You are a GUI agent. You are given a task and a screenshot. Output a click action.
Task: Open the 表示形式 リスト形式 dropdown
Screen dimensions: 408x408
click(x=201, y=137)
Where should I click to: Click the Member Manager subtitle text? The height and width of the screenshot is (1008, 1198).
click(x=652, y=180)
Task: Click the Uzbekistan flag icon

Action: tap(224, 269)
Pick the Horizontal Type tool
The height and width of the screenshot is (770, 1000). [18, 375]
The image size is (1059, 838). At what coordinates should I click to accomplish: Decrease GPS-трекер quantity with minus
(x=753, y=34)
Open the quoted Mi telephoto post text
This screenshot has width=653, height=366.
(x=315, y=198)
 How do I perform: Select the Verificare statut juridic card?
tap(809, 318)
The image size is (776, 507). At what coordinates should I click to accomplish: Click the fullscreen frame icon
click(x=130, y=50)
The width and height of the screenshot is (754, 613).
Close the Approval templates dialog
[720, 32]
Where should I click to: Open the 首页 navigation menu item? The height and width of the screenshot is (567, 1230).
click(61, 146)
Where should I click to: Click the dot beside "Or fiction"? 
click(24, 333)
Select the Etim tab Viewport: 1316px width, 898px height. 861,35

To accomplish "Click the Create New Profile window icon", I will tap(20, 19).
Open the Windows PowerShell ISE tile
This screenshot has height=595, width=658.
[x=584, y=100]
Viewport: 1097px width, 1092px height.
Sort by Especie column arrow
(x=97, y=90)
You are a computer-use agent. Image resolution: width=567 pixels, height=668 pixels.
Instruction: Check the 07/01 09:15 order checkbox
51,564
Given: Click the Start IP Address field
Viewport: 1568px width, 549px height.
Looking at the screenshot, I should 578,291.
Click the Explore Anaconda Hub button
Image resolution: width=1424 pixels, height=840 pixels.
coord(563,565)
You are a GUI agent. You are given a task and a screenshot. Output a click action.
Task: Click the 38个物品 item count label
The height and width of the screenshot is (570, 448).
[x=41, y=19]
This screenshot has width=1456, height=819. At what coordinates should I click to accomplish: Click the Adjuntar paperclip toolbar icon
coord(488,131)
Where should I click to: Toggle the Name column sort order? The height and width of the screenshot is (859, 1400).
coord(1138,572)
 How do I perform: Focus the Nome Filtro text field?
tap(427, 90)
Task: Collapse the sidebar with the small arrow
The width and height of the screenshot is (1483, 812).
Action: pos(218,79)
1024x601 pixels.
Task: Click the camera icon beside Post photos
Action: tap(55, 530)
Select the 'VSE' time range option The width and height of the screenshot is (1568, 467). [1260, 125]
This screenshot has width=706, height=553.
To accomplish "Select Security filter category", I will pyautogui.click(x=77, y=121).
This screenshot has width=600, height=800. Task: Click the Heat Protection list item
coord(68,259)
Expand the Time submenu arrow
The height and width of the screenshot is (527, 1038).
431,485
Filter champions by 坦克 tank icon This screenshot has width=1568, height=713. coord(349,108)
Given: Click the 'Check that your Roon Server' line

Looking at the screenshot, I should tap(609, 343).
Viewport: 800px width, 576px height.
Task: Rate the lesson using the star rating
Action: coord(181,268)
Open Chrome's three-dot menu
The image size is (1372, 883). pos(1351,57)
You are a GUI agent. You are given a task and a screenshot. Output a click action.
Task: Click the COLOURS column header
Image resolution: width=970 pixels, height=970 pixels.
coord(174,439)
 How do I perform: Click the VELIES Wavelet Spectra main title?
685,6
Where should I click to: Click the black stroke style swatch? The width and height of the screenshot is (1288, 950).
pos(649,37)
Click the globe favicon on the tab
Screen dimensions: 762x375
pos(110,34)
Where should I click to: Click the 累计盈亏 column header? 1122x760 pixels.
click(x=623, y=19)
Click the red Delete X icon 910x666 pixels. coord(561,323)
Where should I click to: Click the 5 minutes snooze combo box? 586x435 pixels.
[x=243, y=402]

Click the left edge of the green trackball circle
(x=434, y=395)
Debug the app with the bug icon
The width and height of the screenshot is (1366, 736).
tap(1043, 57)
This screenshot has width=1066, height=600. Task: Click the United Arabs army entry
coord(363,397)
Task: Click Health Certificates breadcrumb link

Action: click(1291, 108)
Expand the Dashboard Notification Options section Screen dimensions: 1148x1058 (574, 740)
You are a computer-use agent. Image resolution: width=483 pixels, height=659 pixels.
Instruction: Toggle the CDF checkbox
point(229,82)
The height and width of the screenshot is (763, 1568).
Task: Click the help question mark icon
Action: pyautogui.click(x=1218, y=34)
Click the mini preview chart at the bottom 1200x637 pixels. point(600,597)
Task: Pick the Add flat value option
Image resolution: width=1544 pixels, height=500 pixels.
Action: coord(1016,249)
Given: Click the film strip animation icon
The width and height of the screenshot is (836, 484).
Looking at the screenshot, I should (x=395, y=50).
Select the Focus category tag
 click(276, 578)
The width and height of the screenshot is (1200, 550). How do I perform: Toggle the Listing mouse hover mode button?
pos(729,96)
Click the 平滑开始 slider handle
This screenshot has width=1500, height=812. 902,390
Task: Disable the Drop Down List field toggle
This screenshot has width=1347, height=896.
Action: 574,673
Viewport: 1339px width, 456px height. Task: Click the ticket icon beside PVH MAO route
-=-=-
Task prompt
Arrange all the lines of the records above as a numbered list, omitting any blank lines.

Written answer
1. You are a GUI agent. You are given a task and a screenshot. Output a click action.
2. Task: Open the 表示形式 リスト形式 dropdown
3. Screen dimensions: 408x408
4. click(x=201, y=137)
5. Where should I click to: Click the Member Manager subtitle text? The height and width of the screenshot is (1008, 1198).
6. click(x=652, y=180)
7. Task: Click the Uzbekistan flag icon
8. Action: tap(224, 269)
9. Pick the Horizontal Type tool
10. The height and width of the screenshot is (770, 1000). [18, 375]
11. The image size is (1059, 838). At what coordinates should I click to accomplish: Decrease GPS-трекер quantity with minus
12. (x=753, y=34)
13. Open the quoted Mi telephoto post text
14. This screenshot has width=653, height=366.
15. (x=315, y=198)
16.  How do I perform: Select the Verificare statut juridic card?
17. tap(809, 318)
18. The image size is (776, 507). At what coordinates should I click to accomplish: Click the fullscreen frame icon
19. click(x=130, y=50)
20. The width and height of the screenshot is (754, 613).
21. Close the Approval templates dialog
22. [720, 32]
23. Where should I click to: Open the 首页 navigation menu item? The height and width of the screenshot is (567, 1230).
24. click(61, 146)
25. Where should I click to: Click the dot beside "Or fiction"? 
26. click(24, 333)
27. Select the Etim tab Viewport: 1316px width, 898px height. 861,35
28. To accomplish "Click the Create New Profile window icon", I will tap(20, 19).
29. Open the Windows PowerShell ISE tile
30. This screenshot has height=595, width=658.
31. [x=584, y=100]
32. Viewport: 1097px width, 1092px height.
33. Sort by Especie column arrow
34. (x=97, y=90)
35. You are a computer-use agent. Image resolution: width=567 pixels, height=668 pixels.
36. Instruction: Check the 07/01 09:15 order checkbox
37. 51,564
38. Given: Click the Start IP Address field
39. Viewport: 1568px width, 549px height.
40. Looking at the screenshot, I should 578,291.
41. Click the Explore Anaconda Hub button
42. Image resolution: width=1424 pixels, height=840 pixels.
43. coord(563,565)
44. You are a GUI agent. You are given a task and a screenshot. Output a click action.
45. Task: Click the 38个物品 item count label
46. The height and width of the screenshot is (570, 448).
47. [x=41, y=19]
48. This screenshot has width=1456, height=819. At what coordinates should I click to accomplish: Click the Adjuntar paperclip toolbar icon
49. coord(488,131)
50. Where should I click to: Toggle the Name column sort order? The height and width of the screenshot is (859, 1400).
51. coord(1138,572)
52.  How do I perform: Focus the Nome Filtro text field?
53. tap(427, 90)
54. Task: Collapse the sidebar with the small arrow
55. The width and height of the screenshot is (1483, 812).
56. Action: pos(218,79)
57. 1024x601 pixels.
58. Task: Click the camera icon beside Post photos
59. Action: tap(55, 530)
60. Select the 'VSE' time range option The width and height of the screenshot is (1568, 467). [1260, 125]
61. This screenshot has width=706, height=553.
62. To accomplish "Select Security filter category", I will pyautogui.click(x=77, y=121).
63. This screenshot has width=600, height=800. Task: Click the Heat Protection list item
64. coord(68,259)
65. Expand the Time submenu arrow
66. The height and width of the screenshot is (527, 1038).
67. 431,485
68. Filter champions by 坦克 tank icon This screenshot has width=1568, height=713. coord(349,108)
69. Given: Click the 'Check that your Roon Server' line
70. Looking at the screenshot, I should tap(609, 343).
71. Viewport: 800px width, 576px height.
72. Task: Rate the lesson using the star rating
73. Action: coord(181,268)
74. Open Chrome's three-dot menu
75. The image size is (1372, 883). pos(1351,57)
76. You are a GUI agent. You are given a task and a screenshot. Output a click action.
77. Task: Click the COLOURS column header
78. Image resolution: width=970 pixels, height=970 pixels.
79. coord(174,439)
80.  How do I perform: Click the VELIES Wavelet Spectra main title?
81. 685,6
82. Where should I click to: Click the black stroke style swatch? The width and height of the screenshot is (1288, 950).
83. pos(649,37)
84. Click the globe favicon on the tab
85. Screen dimensions: 762x375
86. pos(110,34)
87. Where should I click to: Click the 累计盈亏 column header? 1122x760 pixels.
88. click(x=623, y=19)
89. Click the red Delete X icon 910x666 pixels. coord(561,323)
90. Where should I click to: Click the 5 minutes snooze combo box? 586x435 pixels.
91. [x=243, y=402]
92. Click the left edge of the green trackball circle
93. (x=434, y=395)
94. Debug the app with the bug icon
95. The width and height of the screenshot is (1366, 736).
96. tap(1043, 57)
97. This screenshot has width=1066, height=600. Task: Click the United Arabs army entry
98. coord(363,397)
99. Task: Click Health Certificates breadcrumb link
100. Action: click(1291, 108)
101. Expand the Dashboard Notification Options section Screen dimensions: 1148x1058 (574, 740)
102. You are a computer-use agent. Image resolution: width=483 pixels, height=659 pixels.
103. Instruction: Toggle the CDF checkbox
104. point(229,82)
105. The height and width of the screenshot is (763, 1568).
106. Task: Click the help question mark icon
107. Action: pyautogui.click(x=1218, y=34)
108. Click the mini preview chart at the bottom 1200x637 pixels. point(600,597)
109. Task: Pick the Add flat value option
110. Image resolution: width=1544 pixels, height=500 pixels.
111. Action: coord(1016,249)
112. Given: Click the film strip animation icon
113. The width and height of the screenshot is (836, 484).
114. Looking at the screenshot, I should (x=395, y=50).
115. Select the Focus category tag
116.  click(276, 578)
117. The width and height of the screenshot is (1200, 550). How do I perform: Toggle the Listing mouse hover mode button?
118. pos(729,96)
119. Click the 平滑开始 slider handle
120. This screenshot has width=1500, height=812. 902,390
121. Task: Disable the Drop Down List field toggle
122. This screenshot has width=1347, height=896.
123. Action: 574,673
124. Viewport: 1339px width, 456px height. Task: Click the ticket icon beside PVH MAO route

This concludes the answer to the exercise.